■ Compito scritto:
Come prosegue l'articolo su Knut Hamsun e il suo romanzo Fame riportato qui sotto? Continualo partendo subito dopo l'ultima frase.

■ Brano scelto:
——————

Narrare l’inquietudine: hamsun prima ancora di kafka

Come nel caso del precedente articolo su Giuseppe Pontiggia, anche adesso provo una certa tristezza pensando che l’autore di cui sto per parlare, benché vincitore del Nobel per la letteratura nel 1920, sia meno conosciuto di tanti scrittori commerciali che, con tutto il rispetto, non hanno neppure una briciola del suo talento.

L’autore in questione è Knut Hasmsun, scrittore norvegese nato nel 1859 e morto nel 1952.

Sono infatti convinto che molti fra voi non conoscono questo colosso giunto alla ribalta con l’opera Markens Grøde (Il risveglio della terra), romanzo pubblicato nel 1917 a cui Hamsun deve la vittoria del Nobel per la letteratura nel 1920.

Prima di allora Hamsun ha scritto tanto e con costanza. Di famiglia povera, fra diversi e umili lavori si è avvicinato alla scrittura a diciassette anni. Ha viaggiato molto, trascorso diversi anni in America, per stabilirsi infine nel 1918, insieme alla sua seconda moglie Marie Andersen, in una vecchia tenuta tra Lillesand e Grimstad dove ha continuato a scrivere, fra un viaggio e un altro.

Dico questo solo per farvi notare come la vita di Hamsun non sia stata facile e che, essendo la sua passione per la scrittura iniziata nel 1876, a diciassette anni dalla sua nascita, ha dedicato quarantun anni alla scrittura prima di arrivare al Nobel nel 1920. Ma il successo lo deve al suo capolavoro Fame, romanzo pubblicato nel 1890, che lo consacra come autore di fama internazionale.

A detta di molti il suddetto romanzo ripercorre per stile le opere di Kafka, e potrebbe essere vero, se non fosse che Fame è stato appunto pubblicato nel 1890, mentre Kafka è nato nel 1883 e ha pubblicato le prime opere nel 1908.

Dunque difficile che Hamsun sia stato influenzato da Kafka, anche se le similitudini fra i due sono molte.

Comunque, tornando a Fame, il libro narra le vicende di uno scrittore di cui mai ci sarà detto il nome, sappiamo solo che vive a Christiania (l’attuale Oslo), immediatamente capiamo che è povero e ci appare quasi folle.

——————

■ Dati mostrati:

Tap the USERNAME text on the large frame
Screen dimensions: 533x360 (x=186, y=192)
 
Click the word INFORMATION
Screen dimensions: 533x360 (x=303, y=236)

——————

■ Risultato:
A quel tempo ero affamato e andavo in giro per Christiania, quella strana città che nessuno lascia senza portarne i segni…

Ero coricato, sveglio, nella mia soffitta: sotto di me una pendola sonava le sei. Era già piuttosto chiaro. Sulle scale si sentiva una certa animazione. In basso, accanto alla porta, dove la parete era tappezzata con vecchi numeri del «Morgenbladet», distinguevo benissimo un avviso del direttore dei Fari. Un po’ più a sinistra il fornaio Fabian Olsen elogiava a lettere cubitali il suo pane fresco.

Appena aperti gli occhi mi ero messo a riflettere: ci sarà oggi qualche cosa che mi possa dare gioia? Gli ultimi tempi erano stati per me piuttosto magri. Della mia roba un pezzo dopo l’altro era andato al Monte di Pietà. Ero diventato nervoso e irascibile. Alcune volte ero rimasto a letto perfino di giorno con il capogiro. Quando la fortuna mi assisteva, riuscivo a prendere cinque corone per un articolo che qualche redazione mi accettava.

Da questo attacco inquadriamo subito il personaggio: è povero, vive in una camera ammobiliata, sembra infastidito da tutto e da tutti, infatti dice di sé che in quel periodo si sentiva nervoso e irascibile, e inoltre è uno scrittore di scarso successo. Ma la cosa più importante è che lo si percepisce subito come un uomo solo, ossessionato da qualcosa che ancora non conosciamo, ma che sentiamo in lui: un’inquietudine che ci trasmette con i suoi pensieri, ed è proprio un viaggio nei suoi pensieri l’intero romanzo, in cui è forte il monologo interiore, ma mai noioso, perché appunto ossessivo, calzante, ridondante nella propria follia ma mai nello stile. Un romanzo in cui il personaggio è uno e uno soltanto: lui! Il resto sono ombre che lui incontra di tanto in tanto: ora un vecchio amico, ora l’uomo del banco dei pegni, ora la padrona di casa, ora il redattore, ora un vecchio al parco o un poliziotto; solo incontri fugaci, chiazze di vita nella sua solitudine. Persino il solo personaggio che avrà un ruolo concreto nella storia, una donna, intravista all’inizio e ritrovata poi verso la fine, sembra del tutto lontana dal protagonista, quasi irreale nel suo delirio in cui esiste solo lui.

Per fare un simile lavoro ci vuole arte e padronanza del mestiere, sì, ma più di tutto si deve essere capaci di entrare nell’ossessione e nel delirio del personaggio, appunto come Kafka in libri come Il processo, Il castello o America.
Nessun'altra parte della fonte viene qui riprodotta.